## TASK REQUIREMENTS:
Go through the data line by line. Copy each one holding the string "image".

## TASK MATERIAL:
§ §

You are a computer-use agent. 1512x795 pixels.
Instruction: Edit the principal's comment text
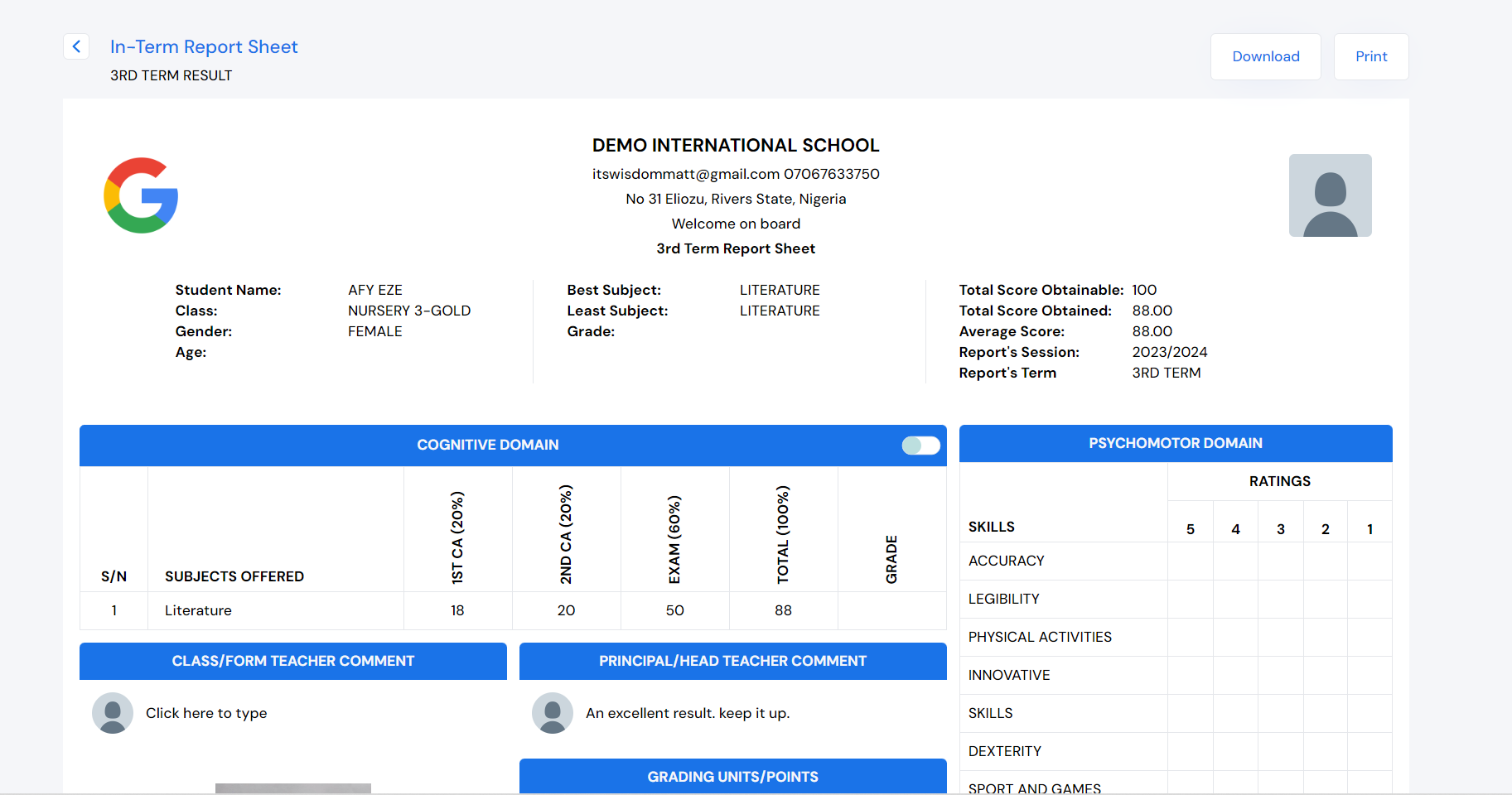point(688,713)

§ §

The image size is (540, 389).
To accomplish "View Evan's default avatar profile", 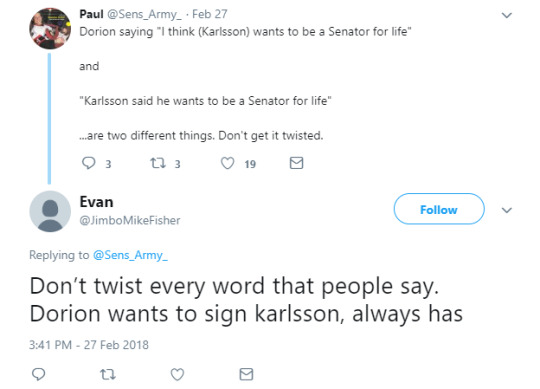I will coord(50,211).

§ §

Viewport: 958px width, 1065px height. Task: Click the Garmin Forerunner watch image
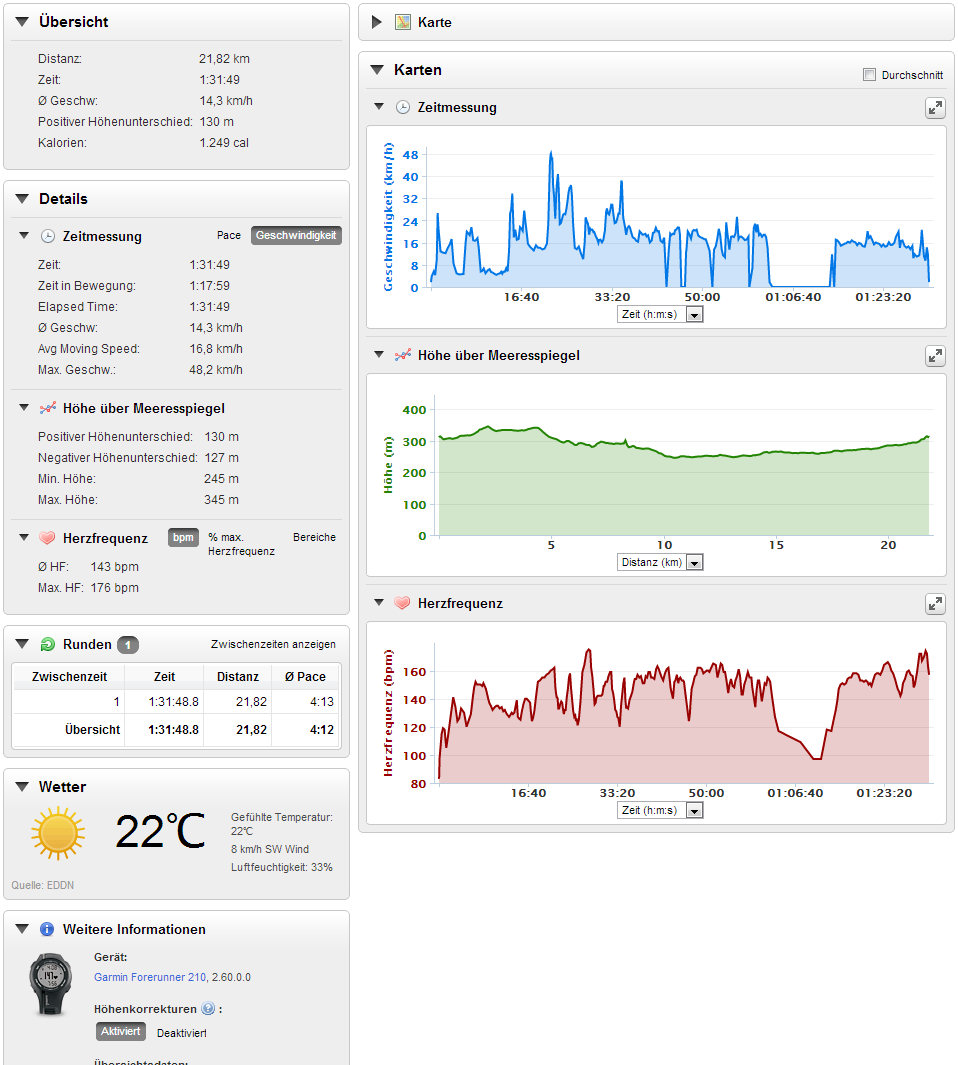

§ §

## SOLUTION TO THE PROBLEM:
The image size is (540, 389).
Viewport: 958px width, 1065px height. Task: Click the Garmin Forerunner watch image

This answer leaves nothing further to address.